Regulatory compliance and corporate behaviours should get optimum focus in designing capacity development programmes for top management and boards. Irrational and unethical behaviours of some boards and top managements were questioned following the most recent financial and economic crisis. It was observed that in many instances huge expectations of profits by the boards and very high compensation packages of top management resulted in excessive risk taking activities and failure of banks. Today, banks' risk management practices heavily depend on the corporate behaviours of the board and top management. For effective banking operation, top leadership network must create congenial environment for developing and nurturing future leaders.

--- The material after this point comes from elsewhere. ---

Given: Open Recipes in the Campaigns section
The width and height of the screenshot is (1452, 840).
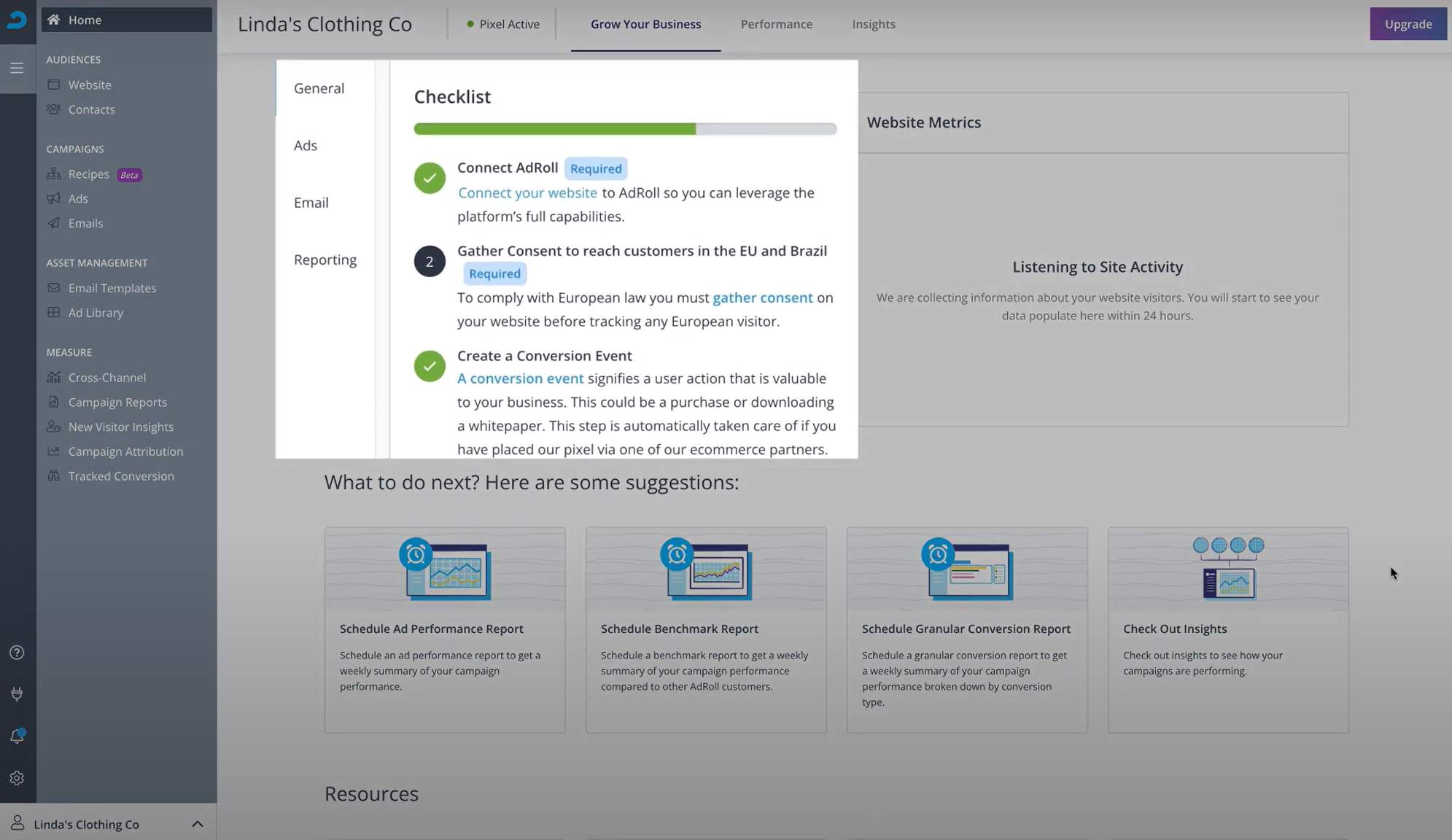Looking at the screenshot, I should tap(89, 174).
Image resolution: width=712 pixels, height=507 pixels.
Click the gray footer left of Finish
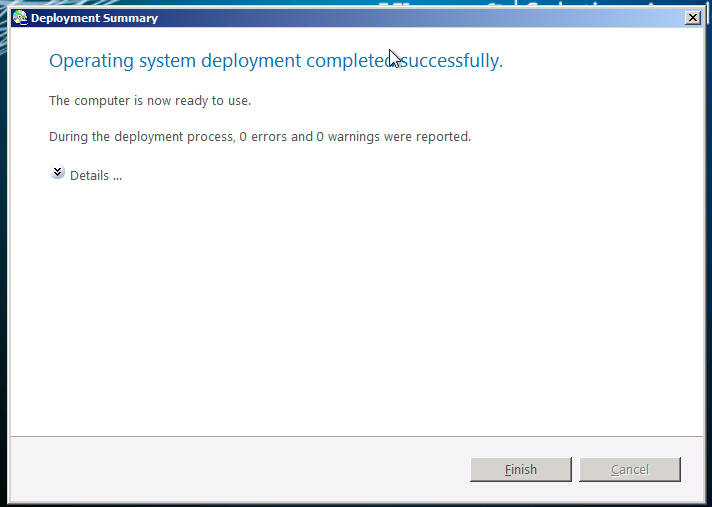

A training wing of a bank or a national level training centre should engage in facilitating and promoting knowledge management in the industry. Such knowledge management covers the range from the bank's own internal intellectual capital to the wealth of data on customer transactions. Knowledge base thus nurtured includes explicit knowledge and implicit knowledge. Explicit knowledge can be transferred easily through books and reports; however, implicit knowledge is not explicitly captured. For a bank, implicit knowledge is very important which is rarely recorded and transferred. The level of implicit knowledge depends upon several factors that include task knowledge, expertise knowledge and level of training. Knowledge management is thus becoming very important in almost all banks since it simplifies the delivery of timely and effective information. It helps managers in formulating strategic, tactical and operational activities in the best ways in order to achieve desired objectives. Knowledge management can lead to many organisational benefits like better solution to problems and decision-making, improved customer services, increasing profits, more innovation and greater creativity. As a knowledge management strategy, action research should get due emphasis in addressing the growing complex challenges of the banking industry.
Dr. Shah Md Ahsan Habib is Professor and Director (Training), Bangladesh Institute of Bank Management (BIBM).